Your answer is the lines below, exactly, from the one that contains "Click the 'Create" through the one that contains "Viewport: 484px width, 382px height.", both included.

WORKING DATA =
========================

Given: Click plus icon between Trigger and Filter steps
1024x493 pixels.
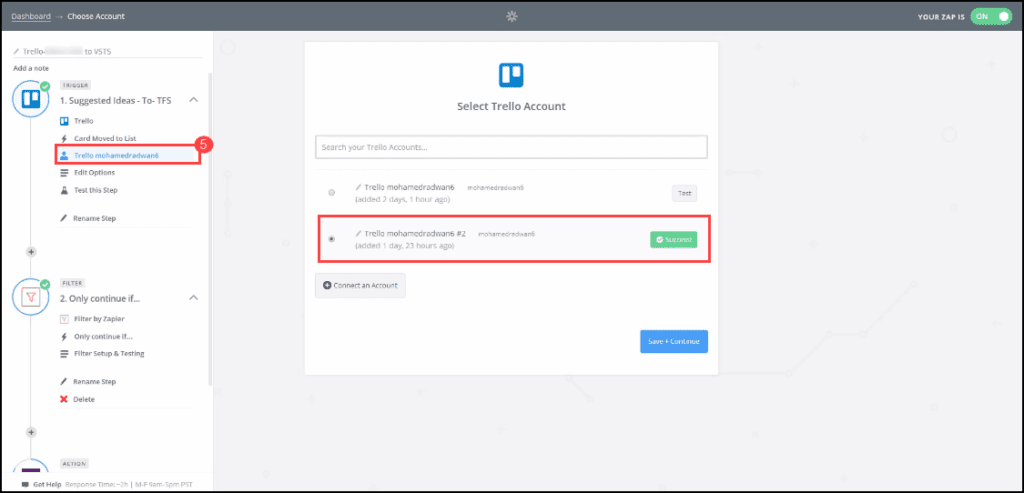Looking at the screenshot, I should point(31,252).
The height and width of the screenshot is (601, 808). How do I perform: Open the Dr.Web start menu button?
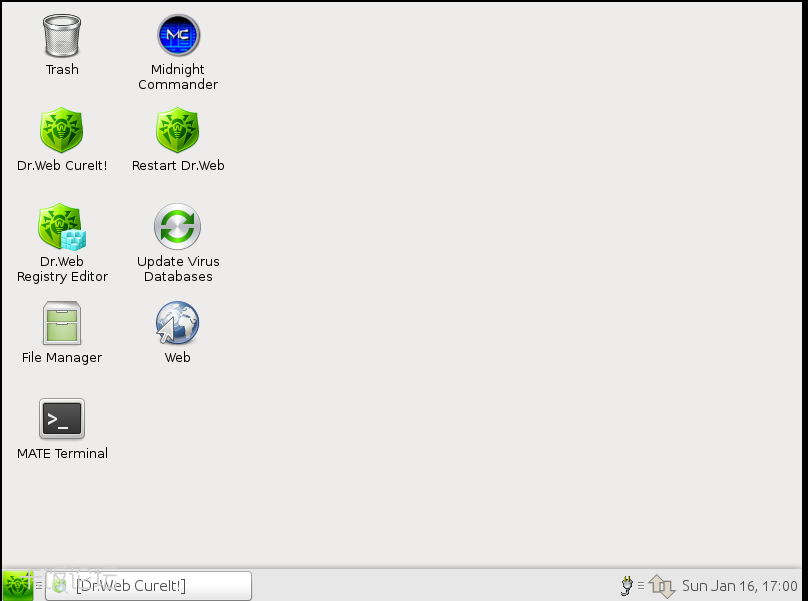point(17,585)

========================

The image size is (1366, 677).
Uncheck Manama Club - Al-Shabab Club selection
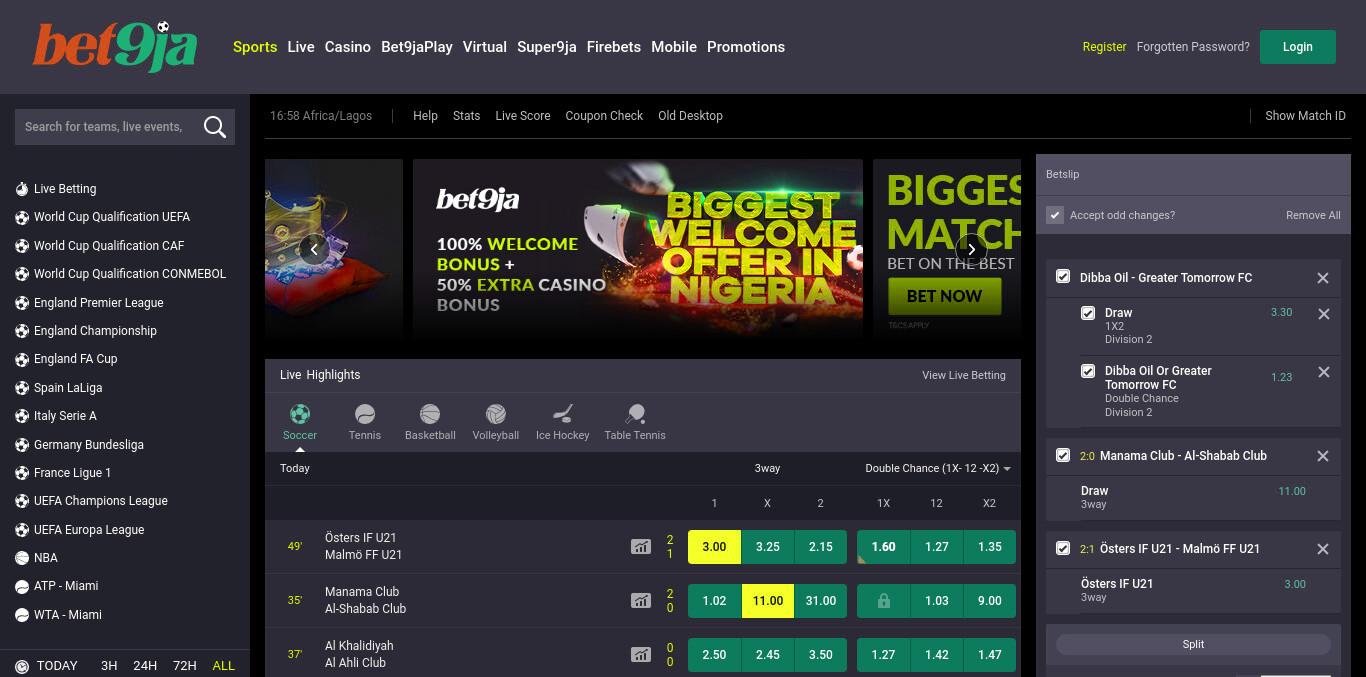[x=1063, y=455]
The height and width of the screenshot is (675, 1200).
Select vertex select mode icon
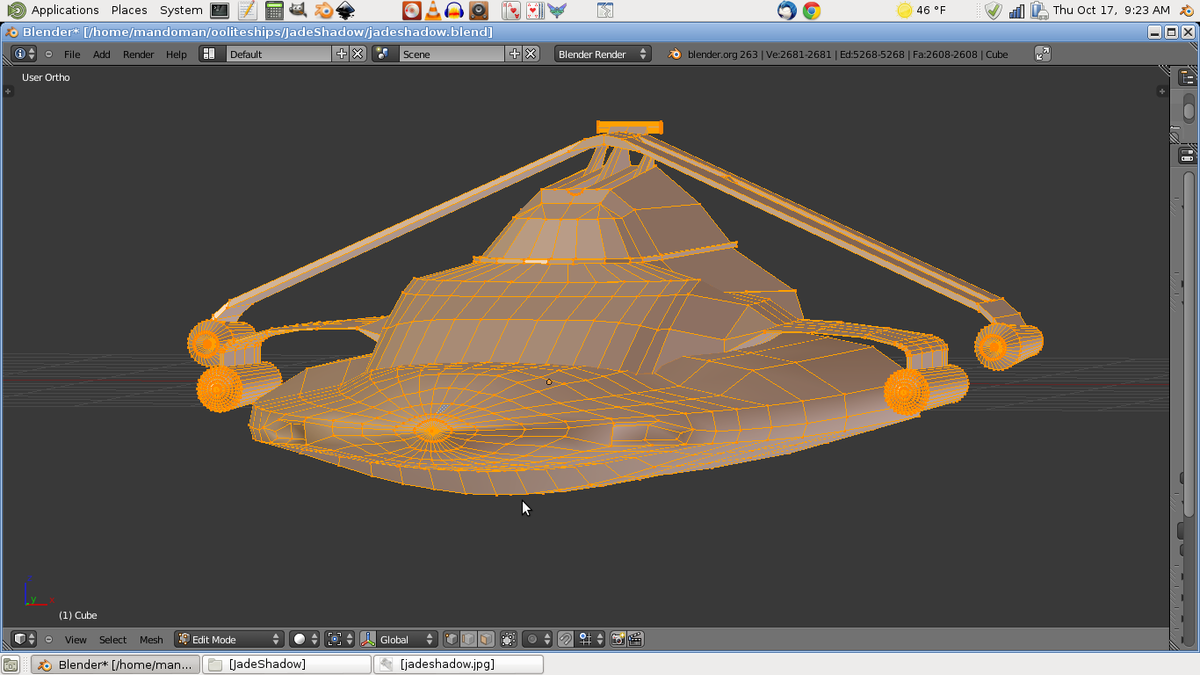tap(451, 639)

========================

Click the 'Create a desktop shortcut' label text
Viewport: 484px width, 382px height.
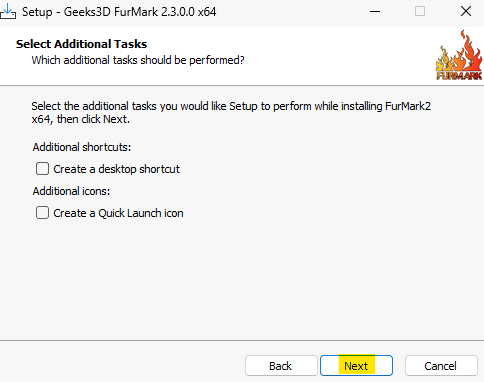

========================

TASK RESULT =
Click the 'Create a desktop shortcut' label text
Viewport: 484px width, 382px height.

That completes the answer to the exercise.